Bananas for Bananas

Holly Lowery, Staff Writer


I don’t know about the rest of you, but more times than not I find myself stuck on campus between classes, hungrier than a stray cat and unwilling to spend cold hard cash at the dining halls or Jazzman’s. Even when I break down and buy a granola bar, fruit cup, or pretzels and hummus, I am still left feeling unfulfilled and guilt ridden for spending those extra couple of bucks. From my countless desperate moments left starving on campus, the one thing I have learned is to never be caught dead without a banana in my backpack. While it’s just as easy to grab a power bar on your way out the door, bananas will leave you feeling much better than whatever prepackaged, hyper-processed, sugar drenched energy bar you’re packing. Bananas have a mountain of health benefits, but just to name a few; bananas are a high carb fruit. While “high carb” sounds scary for those trying to lose weight, these carbs are the exact type you should be fueling your body with.
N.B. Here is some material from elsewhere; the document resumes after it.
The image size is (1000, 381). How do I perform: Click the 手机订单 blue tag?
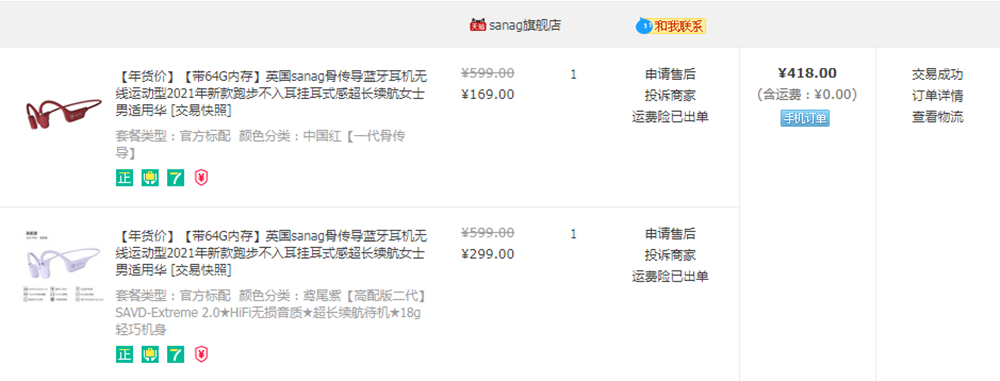click(x=805, y=119)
Carbs provide energy, which is what you need to get through your classes with a sound mind. Bananas also are a significant source of potassium, which is essential to normal heart health. They also help maintain eyesight, may aid in weight loss, and help keep your digestion regular. You may be thinking, “Okay, but one banana is not going to keep me full until I get home and indulge in dinner.” One of the most important things I can tell you is please, please do not be afraid to eat two or three bananas at a time. Those few hundred calories are going to fill you for a good couple of hours, and still contain fewer calories than most power bars. With this in mind, I hope you all buy an extra bunch of bananas at the grocery store this week. And with any luck you won’t be stuck in a hunger vortex any time soon.